Acusação contra livro é equivocada, defende Haddad

19/05/2011 - 11h44
Educação
Amanda Cieglinski
Repórter da Agência Brasil

Brasília – O ministro da Educação, Fernando Haddad, defendeu hoje (19) a abordagem utilizada pelo livro Por uma Vida Melhor, de alfabetização de adultos, que defende o uso da norma popular em situações de fala. O livro causou polêmica ao incluir frases com erro de concordância como “nós pega o peixe” em uma lição que apresentava a diferença da norma culta e a falada. No texto, a autora da obra defende que os alunos podem falar do “jeito errado”, mas devem dominar as regras da norma culta e ter atenção quanto ao seu uso. Para o ministro, acusação de que o livro “ensina a falar errado” é um equívoco.

“O livro parte da situação da fala, mas induz o jovem a se apropriar da norma culta. Os críticos infelizmente não leram o livro, fizeram juízo de valor com base em uma frase pinçada do contexto”, defendeu Haddad durante entrevista ao programa de rádio Bom Dia, Ministro, produzido pela EBC Serviços em parceria com a Secretaria de Comunicação da Presidência da República.

Haddad comparou os erros de concordância muito comuns na língua falada, especialmente na população mais pobre e não escolarizada, à linguagem utilizada pelos usuários da internet e de redes sociais.

“Quando um jovem manda mensagens no seu Twitter, no seu e-mail ou Orkut, ele faz uso da linguagem habitualmente utilizada naquele ambiente, até de maneira lúdica, ele modifica a língua e cria sinais próprios.
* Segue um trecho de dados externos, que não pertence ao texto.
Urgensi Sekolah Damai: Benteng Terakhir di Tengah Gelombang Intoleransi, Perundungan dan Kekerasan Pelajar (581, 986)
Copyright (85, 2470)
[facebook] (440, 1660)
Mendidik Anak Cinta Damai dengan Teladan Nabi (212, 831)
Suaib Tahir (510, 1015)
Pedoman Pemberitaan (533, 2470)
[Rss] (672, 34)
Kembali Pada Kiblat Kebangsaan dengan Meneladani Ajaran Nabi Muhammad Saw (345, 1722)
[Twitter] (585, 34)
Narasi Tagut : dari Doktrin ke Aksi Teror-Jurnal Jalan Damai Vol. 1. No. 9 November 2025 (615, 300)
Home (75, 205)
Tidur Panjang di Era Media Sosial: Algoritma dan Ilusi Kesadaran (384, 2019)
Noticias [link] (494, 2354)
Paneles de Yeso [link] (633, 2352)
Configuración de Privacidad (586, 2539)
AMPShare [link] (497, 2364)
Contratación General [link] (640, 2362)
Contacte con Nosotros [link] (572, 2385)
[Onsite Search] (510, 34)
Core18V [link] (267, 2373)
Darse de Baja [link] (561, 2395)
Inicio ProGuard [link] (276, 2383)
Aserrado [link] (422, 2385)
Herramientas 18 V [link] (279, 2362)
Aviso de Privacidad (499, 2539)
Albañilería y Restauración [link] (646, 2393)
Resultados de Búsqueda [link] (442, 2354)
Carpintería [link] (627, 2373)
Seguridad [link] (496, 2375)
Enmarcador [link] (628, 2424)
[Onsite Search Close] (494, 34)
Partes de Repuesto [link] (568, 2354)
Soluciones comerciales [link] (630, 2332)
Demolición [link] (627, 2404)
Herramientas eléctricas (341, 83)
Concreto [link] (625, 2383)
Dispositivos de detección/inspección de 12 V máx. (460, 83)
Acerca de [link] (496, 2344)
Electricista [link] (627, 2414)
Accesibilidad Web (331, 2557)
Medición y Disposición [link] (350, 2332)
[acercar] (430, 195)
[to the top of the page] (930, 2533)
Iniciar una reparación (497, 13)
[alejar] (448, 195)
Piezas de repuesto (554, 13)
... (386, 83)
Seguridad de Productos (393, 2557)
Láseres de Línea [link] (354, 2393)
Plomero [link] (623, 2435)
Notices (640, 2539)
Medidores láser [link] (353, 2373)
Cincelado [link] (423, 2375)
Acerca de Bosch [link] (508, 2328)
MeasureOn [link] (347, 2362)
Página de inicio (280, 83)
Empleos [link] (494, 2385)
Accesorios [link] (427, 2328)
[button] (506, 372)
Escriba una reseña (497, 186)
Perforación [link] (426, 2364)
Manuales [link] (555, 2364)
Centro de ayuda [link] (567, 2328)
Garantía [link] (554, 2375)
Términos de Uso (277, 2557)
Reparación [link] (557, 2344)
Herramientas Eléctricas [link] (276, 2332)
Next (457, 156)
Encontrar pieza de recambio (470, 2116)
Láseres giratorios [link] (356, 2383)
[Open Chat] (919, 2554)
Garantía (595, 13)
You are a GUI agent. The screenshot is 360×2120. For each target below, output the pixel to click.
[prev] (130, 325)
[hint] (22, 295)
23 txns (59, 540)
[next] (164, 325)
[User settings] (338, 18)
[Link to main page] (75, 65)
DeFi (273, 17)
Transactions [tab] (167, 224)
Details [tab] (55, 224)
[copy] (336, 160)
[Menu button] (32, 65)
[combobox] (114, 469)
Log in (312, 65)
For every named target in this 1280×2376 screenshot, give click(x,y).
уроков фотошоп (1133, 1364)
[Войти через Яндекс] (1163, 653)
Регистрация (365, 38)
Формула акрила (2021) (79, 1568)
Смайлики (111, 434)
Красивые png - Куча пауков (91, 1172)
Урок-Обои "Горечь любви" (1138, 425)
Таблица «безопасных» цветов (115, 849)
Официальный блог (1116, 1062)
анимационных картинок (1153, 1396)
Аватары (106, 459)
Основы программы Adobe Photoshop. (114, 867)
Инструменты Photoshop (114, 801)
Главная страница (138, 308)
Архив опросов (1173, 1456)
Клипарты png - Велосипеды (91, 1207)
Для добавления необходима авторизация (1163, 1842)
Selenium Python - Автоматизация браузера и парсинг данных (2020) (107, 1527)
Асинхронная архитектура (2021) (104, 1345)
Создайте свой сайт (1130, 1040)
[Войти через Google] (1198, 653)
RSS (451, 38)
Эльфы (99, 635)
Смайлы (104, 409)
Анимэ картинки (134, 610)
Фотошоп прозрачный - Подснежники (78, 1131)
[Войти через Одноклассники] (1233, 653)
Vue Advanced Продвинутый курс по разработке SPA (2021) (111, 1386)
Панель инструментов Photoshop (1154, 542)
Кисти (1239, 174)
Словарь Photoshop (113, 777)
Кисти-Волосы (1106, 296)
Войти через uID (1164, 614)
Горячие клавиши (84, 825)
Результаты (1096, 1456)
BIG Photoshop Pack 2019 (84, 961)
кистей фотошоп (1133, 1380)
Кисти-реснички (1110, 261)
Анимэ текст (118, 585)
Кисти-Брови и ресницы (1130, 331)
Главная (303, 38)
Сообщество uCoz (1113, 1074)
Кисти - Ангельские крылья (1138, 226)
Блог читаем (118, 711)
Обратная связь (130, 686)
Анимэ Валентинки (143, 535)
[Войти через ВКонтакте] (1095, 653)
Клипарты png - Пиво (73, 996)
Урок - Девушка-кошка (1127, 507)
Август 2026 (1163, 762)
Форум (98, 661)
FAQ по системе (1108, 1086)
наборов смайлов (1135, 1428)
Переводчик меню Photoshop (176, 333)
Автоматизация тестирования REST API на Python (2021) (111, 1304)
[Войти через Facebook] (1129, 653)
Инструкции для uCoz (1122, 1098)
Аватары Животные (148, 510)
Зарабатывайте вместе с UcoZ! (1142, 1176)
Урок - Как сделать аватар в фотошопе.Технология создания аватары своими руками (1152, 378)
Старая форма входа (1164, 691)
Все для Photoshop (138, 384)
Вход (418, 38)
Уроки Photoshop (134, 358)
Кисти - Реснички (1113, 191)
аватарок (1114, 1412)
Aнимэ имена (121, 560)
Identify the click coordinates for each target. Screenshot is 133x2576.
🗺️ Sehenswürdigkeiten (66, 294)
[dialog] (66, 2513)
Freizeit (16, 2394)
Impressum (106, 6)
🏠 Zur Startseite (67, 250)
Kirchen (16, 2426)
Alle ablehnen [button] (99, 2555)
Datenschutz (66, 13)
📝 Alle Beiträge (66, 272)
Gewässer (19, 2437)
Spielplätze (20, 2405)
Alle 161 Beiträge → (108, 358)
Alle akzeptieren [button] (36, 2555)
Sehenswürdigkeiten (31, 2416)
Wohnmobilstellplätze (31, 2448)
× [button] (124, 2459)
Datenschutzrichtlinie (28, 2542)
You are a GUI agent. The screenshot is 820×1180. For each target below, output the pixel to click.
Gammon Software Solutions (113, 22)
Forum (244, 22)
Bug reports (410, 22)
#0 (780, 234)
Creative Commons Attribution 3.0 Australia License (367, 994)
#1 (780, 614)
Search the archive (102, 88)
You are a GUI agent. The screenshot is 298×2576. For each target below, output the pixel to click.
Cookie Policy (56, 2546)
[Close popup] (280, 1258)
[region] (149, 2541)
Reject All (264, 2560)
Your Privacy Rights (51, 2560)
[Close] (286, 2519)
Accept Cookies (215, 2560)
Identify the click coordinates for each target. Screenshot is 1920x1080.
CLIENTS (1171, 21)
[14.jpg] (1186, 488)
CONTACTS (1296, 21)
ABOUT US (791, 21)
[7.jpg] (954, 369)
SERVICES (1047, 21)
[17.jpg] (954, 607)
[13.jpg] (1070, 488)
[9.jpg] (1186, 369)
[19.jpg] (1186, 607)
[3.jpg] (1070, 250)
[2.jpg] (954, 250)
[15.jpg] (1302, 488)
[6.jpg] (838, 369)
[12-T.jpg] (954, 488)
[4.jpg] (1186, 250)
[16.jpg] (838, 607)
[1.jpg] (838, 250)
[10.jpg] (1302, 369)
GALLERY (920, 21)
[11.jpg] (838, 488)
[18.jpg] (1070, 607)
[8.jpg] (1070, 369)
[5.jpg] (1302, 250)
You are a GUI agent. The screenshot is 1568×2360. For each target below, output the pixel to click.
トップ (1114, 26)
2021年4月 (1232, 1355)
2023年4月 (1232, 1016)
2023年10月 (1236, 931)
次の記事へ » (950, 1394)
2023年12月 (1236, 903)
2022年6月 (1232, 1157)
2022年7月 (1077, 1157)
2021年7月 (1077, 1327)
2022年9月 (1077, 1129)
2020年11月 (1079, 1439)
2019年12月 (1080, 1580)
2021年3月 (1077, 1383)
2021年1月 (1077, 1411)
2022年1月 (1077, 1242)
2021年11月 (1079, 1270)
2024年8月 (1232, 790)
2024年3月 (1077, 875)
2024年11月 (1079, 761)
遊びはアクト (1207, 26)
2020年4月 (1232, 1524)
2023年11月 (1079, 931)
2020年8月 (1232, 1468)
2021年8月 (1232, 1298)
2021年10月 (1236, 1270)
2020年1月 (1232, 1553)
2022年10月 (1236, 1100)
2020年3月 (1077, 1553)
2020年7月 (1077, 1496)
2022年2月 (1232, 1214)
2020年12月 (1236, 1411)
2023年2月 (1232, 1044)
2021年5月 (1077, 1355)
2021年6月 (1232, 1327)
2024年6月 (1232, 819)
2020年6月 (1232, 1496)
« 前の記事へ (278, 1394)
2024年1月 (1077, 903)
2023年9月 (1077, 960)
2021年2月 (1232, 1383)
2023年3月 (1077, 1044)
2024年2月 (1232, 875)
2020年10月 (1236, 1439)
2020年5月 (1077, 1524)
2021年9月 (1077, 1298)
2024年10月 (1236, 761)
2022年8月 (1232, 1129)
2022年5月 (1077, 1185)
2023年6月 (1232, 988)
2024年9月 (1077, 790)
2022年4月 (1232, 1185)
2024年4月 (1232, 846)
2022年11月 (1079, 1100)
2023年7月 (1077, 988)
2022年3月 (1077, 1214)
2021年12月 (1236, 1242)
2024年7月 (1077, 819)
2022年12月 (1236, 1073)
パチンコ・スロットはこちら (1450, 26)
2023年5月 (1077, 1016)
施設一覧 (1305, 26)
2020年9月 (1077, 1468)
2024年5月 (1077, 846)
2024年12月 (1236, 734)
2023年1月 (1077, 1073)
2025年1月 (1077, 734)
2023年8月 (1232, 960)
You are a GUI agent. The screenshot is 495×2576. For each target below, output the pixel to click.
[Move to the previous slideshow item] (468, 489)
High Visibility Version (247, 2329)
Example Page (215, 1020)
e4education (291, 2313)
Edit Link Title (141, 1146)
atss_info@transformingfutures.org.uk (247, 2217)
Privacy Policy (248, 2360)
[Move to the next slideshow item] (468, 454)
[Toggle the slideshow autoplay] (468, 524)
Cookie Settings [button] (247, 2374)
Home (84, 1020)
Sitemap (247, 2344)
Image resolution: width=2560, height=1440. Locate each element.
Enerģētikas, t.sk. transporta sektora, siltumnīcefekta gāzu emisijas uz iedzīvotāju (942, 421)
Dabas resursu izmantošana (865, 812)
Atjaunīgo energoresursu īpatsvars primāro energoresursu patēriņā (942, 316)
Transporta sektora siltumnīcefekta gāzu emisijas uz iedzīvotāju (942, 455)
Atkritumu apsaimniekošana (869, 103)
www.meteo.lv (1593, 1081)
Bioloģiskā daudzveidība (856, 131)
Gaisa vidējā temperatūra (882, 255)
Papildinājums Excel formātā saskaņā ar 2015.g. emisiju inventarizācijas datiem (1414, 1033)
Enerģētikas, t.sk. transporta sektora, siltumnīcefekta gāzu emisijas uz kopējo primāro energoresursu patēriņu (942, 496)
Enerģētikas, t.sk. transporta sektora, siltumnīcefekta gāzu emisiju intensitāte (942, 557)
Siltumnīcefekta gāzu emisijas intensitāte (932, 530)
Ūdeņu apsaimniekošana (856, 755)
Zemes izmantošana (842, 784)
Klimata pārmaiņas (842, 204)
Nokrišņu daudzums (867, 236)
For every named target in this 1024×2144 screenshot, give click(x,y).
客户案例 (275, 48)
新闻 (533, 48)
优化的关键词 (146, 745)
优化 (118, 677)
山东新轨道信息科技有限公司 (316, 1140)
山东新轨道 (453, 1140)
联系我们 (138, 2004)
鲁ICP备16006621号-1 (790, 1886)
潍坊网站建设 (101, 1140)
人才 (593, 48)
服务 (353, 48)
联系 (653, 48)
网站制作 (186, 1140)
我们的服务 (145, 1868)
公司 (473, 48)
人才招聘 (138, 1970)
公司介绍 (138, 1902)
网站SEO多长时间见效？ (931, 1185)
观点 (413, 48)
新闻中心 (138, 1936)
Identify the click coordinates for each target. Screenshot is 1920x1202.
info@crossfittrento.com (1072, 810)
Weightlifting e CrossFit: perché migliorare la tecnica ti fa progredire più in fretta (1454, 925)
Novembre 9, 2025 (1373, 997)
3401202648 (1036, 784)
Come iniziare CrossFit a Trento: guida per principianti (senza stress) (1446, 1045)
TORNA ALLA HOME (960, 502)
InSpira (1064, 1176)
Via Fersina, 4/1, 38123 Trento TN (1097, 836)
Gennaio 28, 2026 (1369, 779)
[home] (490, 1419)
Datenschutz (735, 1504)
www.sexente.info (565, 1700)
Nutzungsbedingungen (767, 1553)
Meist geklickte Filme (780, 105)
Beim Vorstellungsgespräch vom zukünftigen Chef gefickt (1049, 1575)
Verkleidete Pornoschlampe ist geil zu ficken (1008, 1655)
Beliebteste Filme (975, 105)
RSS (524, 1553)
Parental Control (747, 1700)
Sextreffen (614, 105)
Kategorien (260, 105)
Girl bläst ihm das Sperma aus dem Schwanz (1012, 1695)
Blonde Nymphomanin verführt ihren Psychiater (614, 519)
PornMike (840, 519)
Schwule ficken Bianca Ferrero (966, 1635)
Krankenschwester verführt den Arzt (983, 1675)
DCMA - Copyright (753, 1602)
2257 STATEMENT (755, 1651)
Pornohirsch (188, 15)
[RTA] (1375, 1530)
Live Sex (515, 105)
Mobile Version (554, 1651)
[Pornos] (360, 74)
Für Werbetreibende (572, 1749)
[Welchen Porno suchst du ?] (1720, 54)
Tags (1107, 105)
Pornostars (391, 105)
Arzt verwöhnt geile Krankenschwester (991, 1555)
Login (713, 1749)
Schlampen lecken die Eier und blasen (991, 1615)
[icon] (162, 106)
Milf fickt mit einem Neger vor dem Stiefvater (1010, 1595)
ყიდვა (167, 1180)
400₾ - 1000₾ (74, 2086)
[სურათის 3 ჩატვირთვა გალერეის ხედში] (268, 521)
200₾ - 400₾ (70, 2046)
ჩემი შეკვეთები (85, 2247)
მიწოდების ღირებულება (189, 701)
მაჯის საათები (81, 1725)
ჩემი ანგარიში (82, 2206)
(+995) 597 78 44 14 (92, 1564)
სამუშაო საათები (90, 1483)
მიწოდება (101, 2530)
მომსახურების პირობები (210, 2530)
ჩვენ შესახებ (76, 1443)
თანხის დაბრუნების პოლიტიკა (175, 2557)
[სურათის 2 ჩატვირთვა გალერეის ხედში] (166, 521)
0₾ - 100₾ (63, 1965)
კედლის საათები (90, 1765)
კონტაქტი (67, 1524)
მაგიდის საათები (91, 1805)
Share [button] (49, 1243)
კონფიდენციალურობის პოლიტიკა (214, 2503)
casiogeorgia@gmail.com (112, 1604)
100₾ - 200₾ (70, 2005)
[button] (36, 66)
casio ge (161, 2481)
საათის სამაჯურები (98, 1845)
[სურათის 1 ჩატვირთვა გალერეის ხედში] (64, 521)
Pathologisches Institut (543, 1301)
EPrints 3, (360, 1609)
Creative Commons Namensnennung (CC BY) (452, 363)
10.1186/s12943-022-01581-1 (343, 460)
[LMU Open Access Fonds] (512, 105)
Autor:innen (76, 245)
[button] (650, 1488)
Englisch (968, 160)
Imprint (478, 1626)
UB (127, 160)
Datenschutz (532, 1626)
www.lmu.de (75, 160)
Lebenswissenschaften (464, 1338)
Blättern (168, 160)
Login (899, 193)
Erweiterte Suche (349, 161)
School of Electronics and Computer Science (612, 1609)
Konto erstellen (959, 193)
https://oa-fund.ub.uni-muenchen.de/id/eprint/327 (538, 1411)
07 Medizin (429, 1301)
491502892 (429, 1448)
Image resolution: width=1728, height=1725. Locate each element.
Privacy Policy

Ali também tem norma e para você entender tem que se familiarizar com determinados padrões. Mas ele sabe que se migrar para um ambiente formal, seja um entrevista de emprego ou uma prova da escola, a linguagem não será apropriada”, afirmou.

O ministro ponderou que a escola tem que ensinar a norma culta, mas a abordagem pode partir da linguagem popular. “Há formas e abordagens diferentes para ensinar a norma culta. Você ensina a norma culta para uma criança de um jeito, para o adulto de 40 anos, de outro. Aquele adulto já tem uma história de vida da qual você tem que partir para que ele se familiarize da norma culta”, defendeu.